C’est précisément la raison d’être et le fondement du politique. A côté de lui, mais sur le terrain de la morale (on peut en effet distinguer, avec Kant, l’ordre de la légalité et l’ordre de la moralité) une problématique proche va se développer autour cette fois-ci de la loi morale : la possibilité même d’une morale repose selon lui sur l’existence d’une telle loi universelle et transcendante. Etre libre, c’est ne pas céder à ses penchants ou intérêts qui nous habitent en tant qu’êtres empiriques (soumis à l’expérience), mais au contraire d’obéir au devoir ; celui-ci consiste à obéir à cette loi, c’est à dire à soumettre sa « maxime subjective » (c’est à dire son principe d’action, ses intentions) à la règle d’universalisation, ce que Kant appelle « l’impératif catégorique », et qu’il formule ainsi : « Agis de telle sorte que la maxime de ta volonté puisse toujours valoir en même temps comme principe d’une législation universelle ».
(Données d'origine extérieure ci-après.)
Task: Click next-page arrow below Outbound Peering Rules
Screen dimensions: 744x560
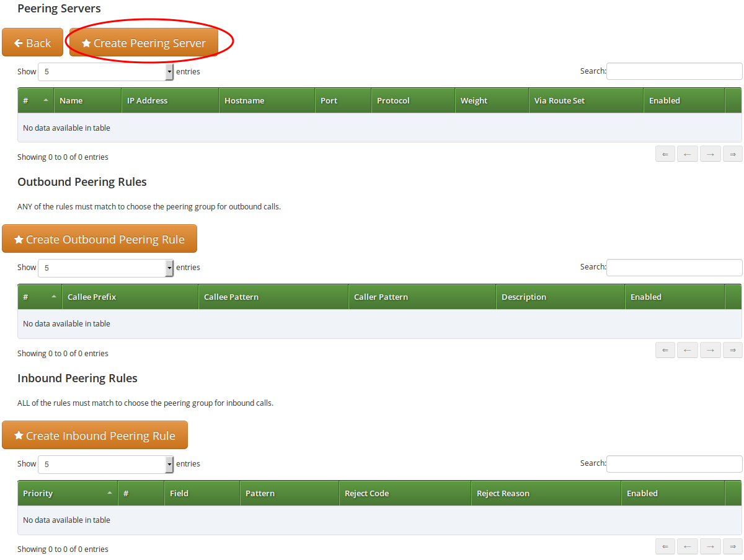Action: tap(710, 350)
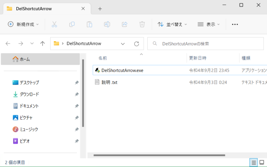This screenshot has height=167, width=267.
Task: Click the Rename icon in toolbar
Action: click(107, 24)
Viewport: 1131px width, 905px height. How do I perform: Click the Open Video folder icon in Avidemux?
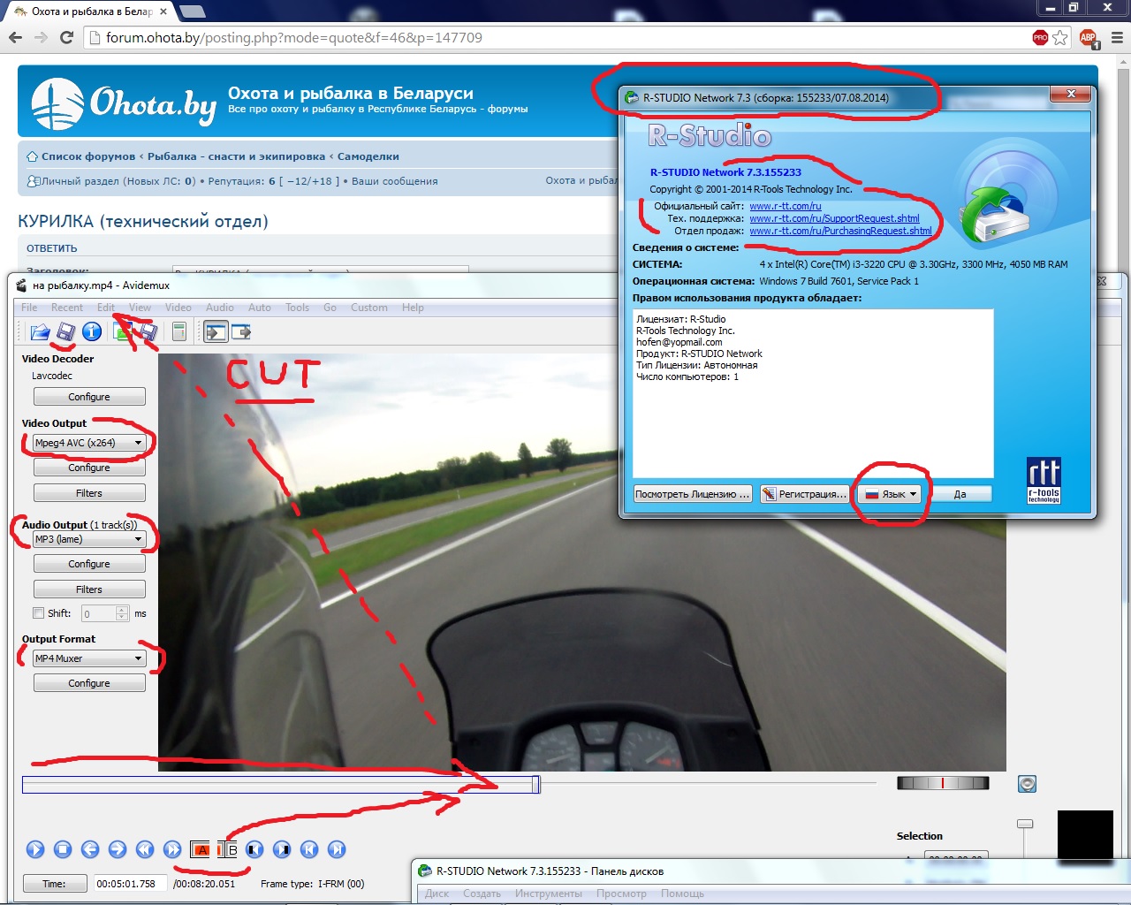coord(40,332)
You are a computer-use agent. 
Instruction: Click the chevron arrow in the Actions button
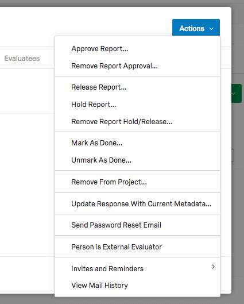pyautogui.click(x=211, y=29)
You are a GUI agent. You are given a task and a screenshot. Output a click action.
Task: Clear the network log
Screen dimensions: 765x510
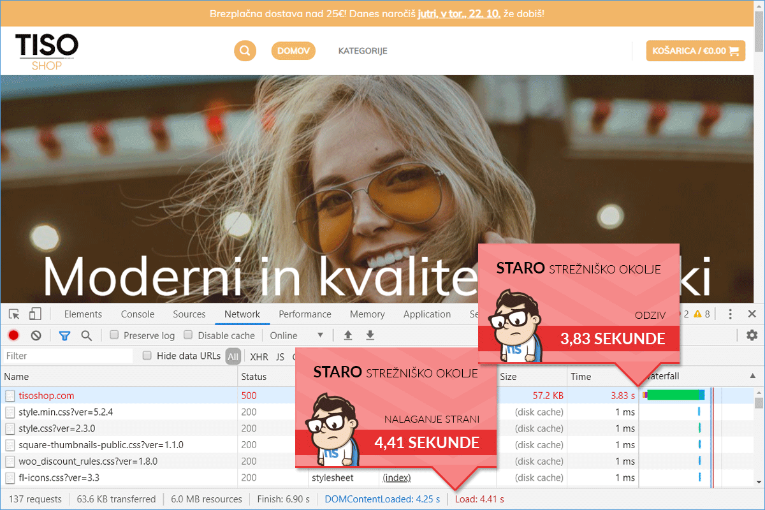36,335
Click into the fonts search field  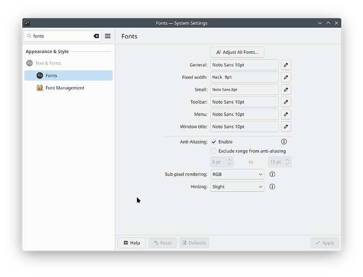[58, 36]
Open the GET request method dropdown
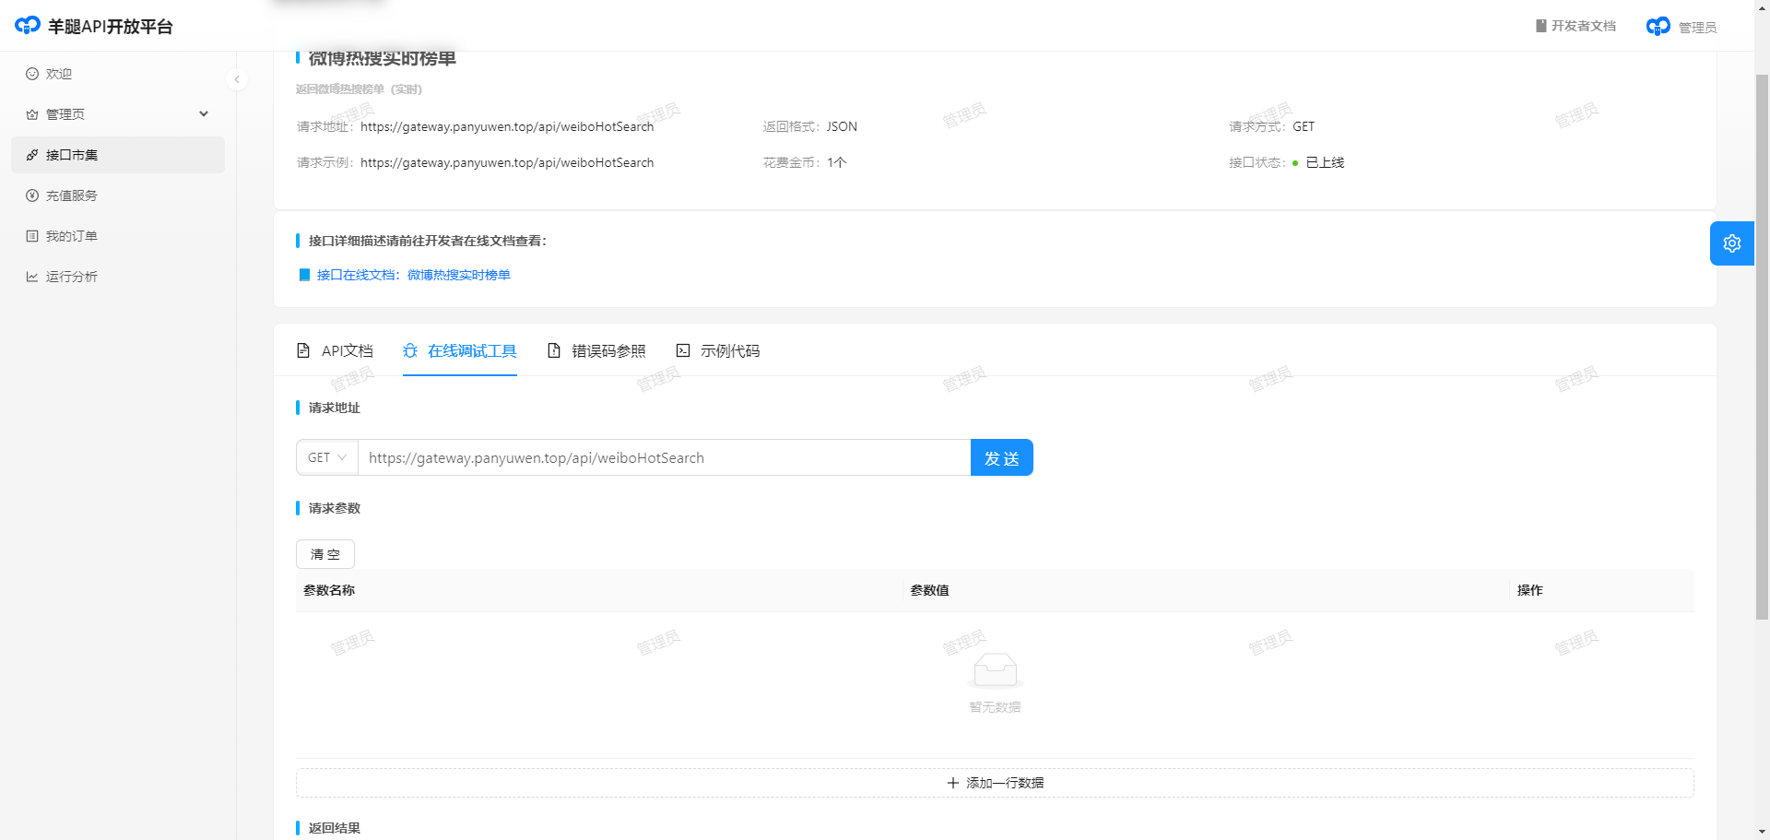This screenshot has height=840, width=1770. (x=327, y=457)
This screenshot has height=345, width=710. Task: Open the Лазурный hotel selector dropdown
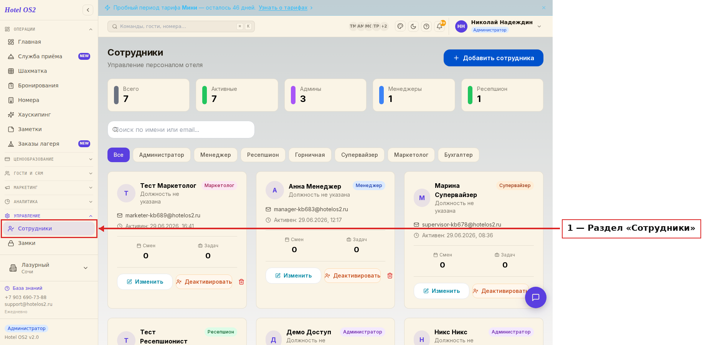[x=49, y=268]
Nous avons ainsi deux ordres de réalité incompatibles, explorés par Kant dans ce qu’il appelle « la troisième antinomie de la raison » et qui est l’antinomie entre la nature et la liberté : celle-ci est en effet une rupture incompatible avec l’ordre de la causalité présente dans la nature. Elle suppose une transcendance (celle de la loi morale notamment) qui rompt avec l’immanence de l’enchaînement des causes qui caractérise l’ordre naturel, et qui pose la possibilité d’une volonté libre, au delà de toute dépendance causale à des facteurs extérieurs à la raison. La liberté est ainsi la condition de possibilité d’une morale, en tant qu’elle est puissance d’arrachement aux déterminismes de la nature (et de notre propre nature en tant qu’être empirique soumis aux désirs et intérêts). C’est parce que je suis libre de mes choix que je peux être considéré comme moralement responsable de mes actes. L’existence du mal lui-même (il n’y a pas à proprement parler de « mal » dans la nature, sauf à y porter un regard anthropocentrique) plaide en faveur de ce postulat d’une liberté comme « exilée de toute nature ». C’est bien entendu notre troisième niveau de lecture qui est convoqué ici : au delà de la liberté d’action, limitée mais incontestable, ce dont il est question ici, c’est de l’existence ou non d’une liberté inconditionnelle, irréductible à toute détermination autre qu’elle-même, comme propre de l’homme. Ce que les « anciens » appelaient le libre-arbitre…

 

Quelle liberté au sens ontologique ?

 

Cette question de la liberté est sans doute une des principales pierres d’achoppement des différents systèmes de pensée philosophiques : une ligne de partage semble séparer ceux-ci depuis l’Antiquité selon la réponse qu’ils apportent à la question, même si celle-ci ne se pose explicitement  que depuis l’avènement de la subjectivité, c’est à dire depuis le christianisme augustinien (Saint-Augustin) : la liberté humaine se manifeste avant tout par une puissance négative de défection et de détournement de Dieu. J’ai toujours la possibilité, plutôt que d’être « fils de Dieu », d’être sous la domination de la concupiscence (attirance pour les biens de ce monde héritée du pêché originel). A partir de cette réflexion, le concept de libre-arbitre va être repris, sous une forme ou une autre, par de nombreux philosophes. Parmi ceux-ci, on peut citer Descartes (liberté humaine à l’image de Dieu, d’où cette dimension de l’infini ; s’exprime par la liberté de jugement de l’entendement), Rousseau, Kant (à travers la liberté comme conscience morale, la phénoménologie (Husserl), Sartre et l’existentialisme. Ferry aujourd’hui serait le représentant le plus académique de ce courant de l’idéalisme, devenue depuis Kant « idéalisme transcendantal ». C’est avec lui que nous présenterons brièvement la thèse en présence, et ses enjeux sur le plan de la morale (Kant étant ici exemplaire ; Ferry ne cesse de s’y référer). De quoi s’agit-il ?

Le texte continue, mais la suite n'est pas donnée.